De repente, doña Agustina entró en la biblioteca y, mientras la miraba, Nacho recordó su cara fotografiada por la webcam del ordenador de Fabio. Se le pusieron los pelos de punta.

– ¡Aaah…! -no pudo evitar exclamar.

– Perdona, muchacho, ¿te he asustado? -La voz de la señora era dulce, pero aun así el meteorólogo se sintió acorralado por fuerzas que ni siquiera era capaz de comprender-. Te has levantado muy temprano, ¿no? Creía que los jóvenes teníais la costumbre de dormir a pierna suelta. Al menos, en mis tiempos solía ser así. Yo ahora duermo poco.

«No me extraña», conjeturó Nacho, algo resacoso.

Se armó de valor y decidió preguntarle a la mujer por el ordenador de Fabio. Sabía que no podía decirle por qué medios había averiguado que era ella quien lo tenía en su poder; no sin confesar que Rodrigo y él, que era el instigador, habían cometido una ilegalidad. No le gustaba dar una imagen de sí mismo como uno de esos tipos sin escrúpulos que creen que el fin justifica los medios. A pesar de sus jugueteos electrónicos (la policía los calificaría sin darle demasiadas vueltas de pura y simple piratería) y de lo que se traían entre manos, no creía pertenecer a esa calaña de gente.

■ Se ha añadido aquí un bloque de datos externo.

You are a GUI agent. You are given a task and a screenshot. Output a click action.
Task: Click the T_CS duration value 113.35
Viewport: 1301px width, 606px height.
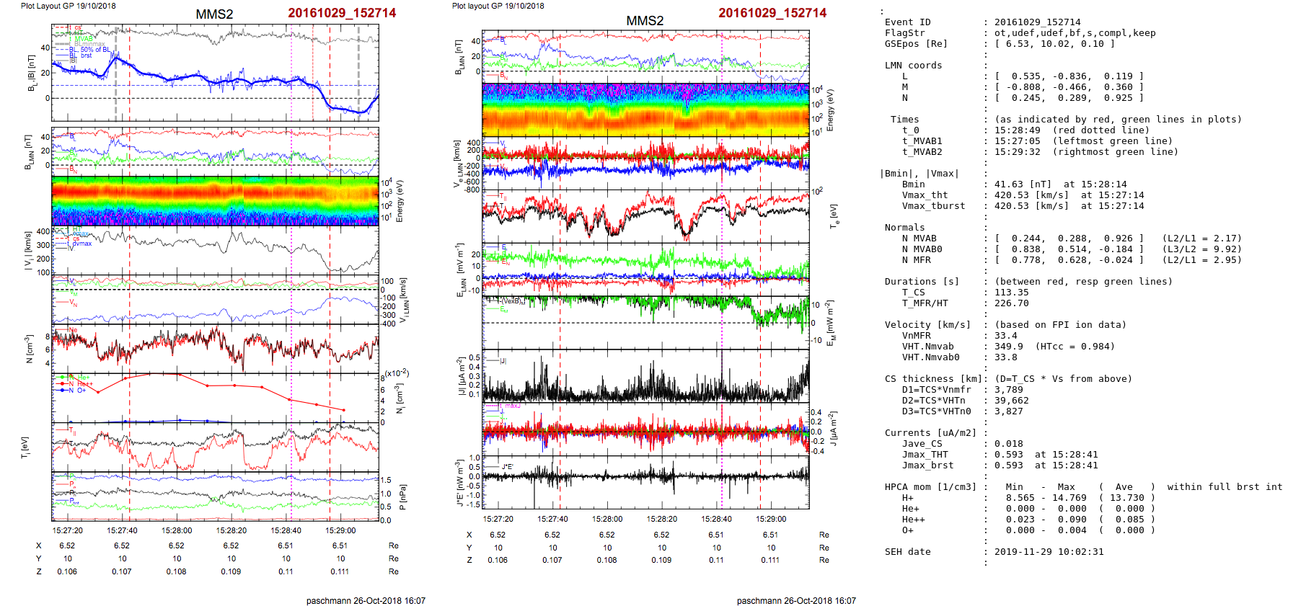(x=1012, y=293)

No, él no, por supuesto.

Miró a su alrededor, pero aún no habían bajado el resto de sus compañeros, y Carlos y Alina seguirían en la cocina, preparando el desayuno. La casa estaba en calma, apenas se oían ruidos de pájaros provenientes del exterior. El día había amanecido claro y despejado, con tan sólo alguna nube extraviada y subrepticia explorando a sus anchas el cielo. El gato de doña Agustina estaba varado cerca de la puerta, acariciándose la cara con una patita con los movimientos de un viejo que trata de quitarse los anteojos.

– Siéntese, doña Agustina, me gustaría hablar un momento con usted -pidió cortésmente.

La señora se dejó caer sobre una silla.

– ¿Tienes algún problema con tu habitación? ¿Necesitas algo? Carlos puede…

– No, estoy bien, no es eso. Muchas gracias.

– Pues entonces, tú dirás -su voz sonó como un graznido apagado.

Nacho tenía la impresión de que la mujer había encogido en los últimos dos días. Su cuerpo delgado crujió como un tallo seco al sentarse. La cara, por lo común recta, firme y vivaracha, se veía abatida, como si alguien la estuviera desmontando por las noches, poquito a poco. Delataba su cansancio. Tenía la mirada distraída, marcada por una expresión huera.

– Doña Agustina… Verá, creo… No sé cómo decirle esto, pero estoy seguro de que el ordenador que vi a su lado cuando llegué el otro día, ¿se acuerda?, un ordenador portátil que usted mantenía abierto mientras hablaba conmigo, pues… Creo que se trata del ordenador del difunto Fabio Arjona.